::: Text for analysis

01-house-style/07-real-fixes-not-hacks.md
Real fixes, not hacks
Real fixes, not hacks
One of the main goals of the Vroq house style is to prevent codebases from drifting into a collection of hacks.
When ChatGPT edits or debugs code, it must prefer real fixes at the correct ownership layer instead of adding temporary patches in random places.
What a real fix means
A real fix addresses the problem at the layer that owns the behavior.
Typical ownership layers include:
- reducer (state transitions)
- action design
- API client
- feature section
- component
- layout structure
Fixing the correct layer usually makes the system simpler and easier to debug.
What a hack looks like
Hacks often have these characteristics:
- conditional logic added in unrelated UI files
- duplicated logic instead of reusing an existing helper
- adding a "temporary" workaround that becomes permanent
- creating a second pattern instead of fixing the first one
- spreading state logic across multiple layers
These patterns make future edits harder and increase the chance of new bugs.

::::::

What to work on
• A. List every ownership layer that the note on real fixes versus hacks names as typical.
• B. Write the next part of the note on real fixes versus hacks, beginning after its final sentence.

::: Data block

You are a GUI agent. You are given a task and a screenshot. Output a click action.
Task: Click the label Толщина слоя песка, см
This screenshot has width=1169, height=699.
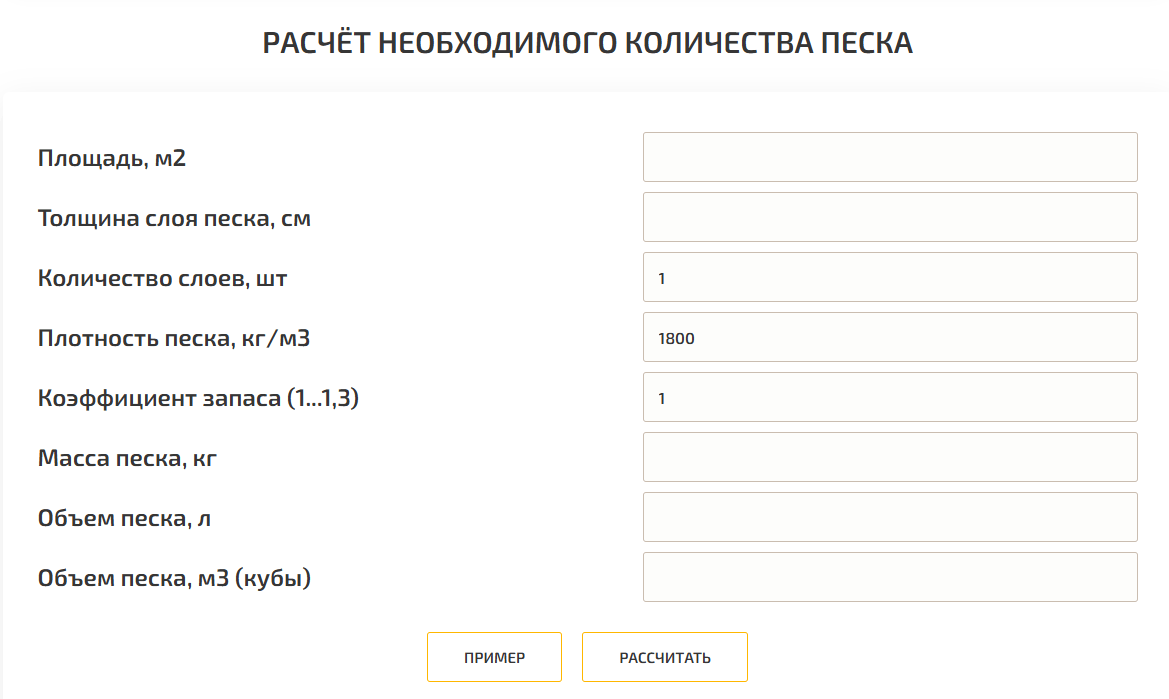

::::::

Results of the exercise
• A.
- reducer (state transitions)
- action design
- API client
- feature section
- component
- layout structure

• B.
Examples
Good fix:
- move duplicated transformation logic into a shared helper
- normalize state updates inside the reducer
- improve an existing API client instead of adding a second wrapper
Bad fix:
- add special-case conditions inside several UI sections
- duplicate reducer logic in a second file
- create a second API helper that calls the same endpoint
Debugging strategy
When debugging:
1. identify the layer responsible for the behavior 2. inspect the logic in that layer 3. apply the smallest fix that corrects the root cause
Avoid spreading defensive fixes across multiple unrelated files.
Incremental improvement
If the codebase is already messy, improve it in small steps:
- remove duplication
- move logic to the correct layer
- introduce clearer naming
Do not attempt large rewrites unless the structure is completely broken.
Final rule
Always prefer a small, correct architectural improvement over a fast workaround.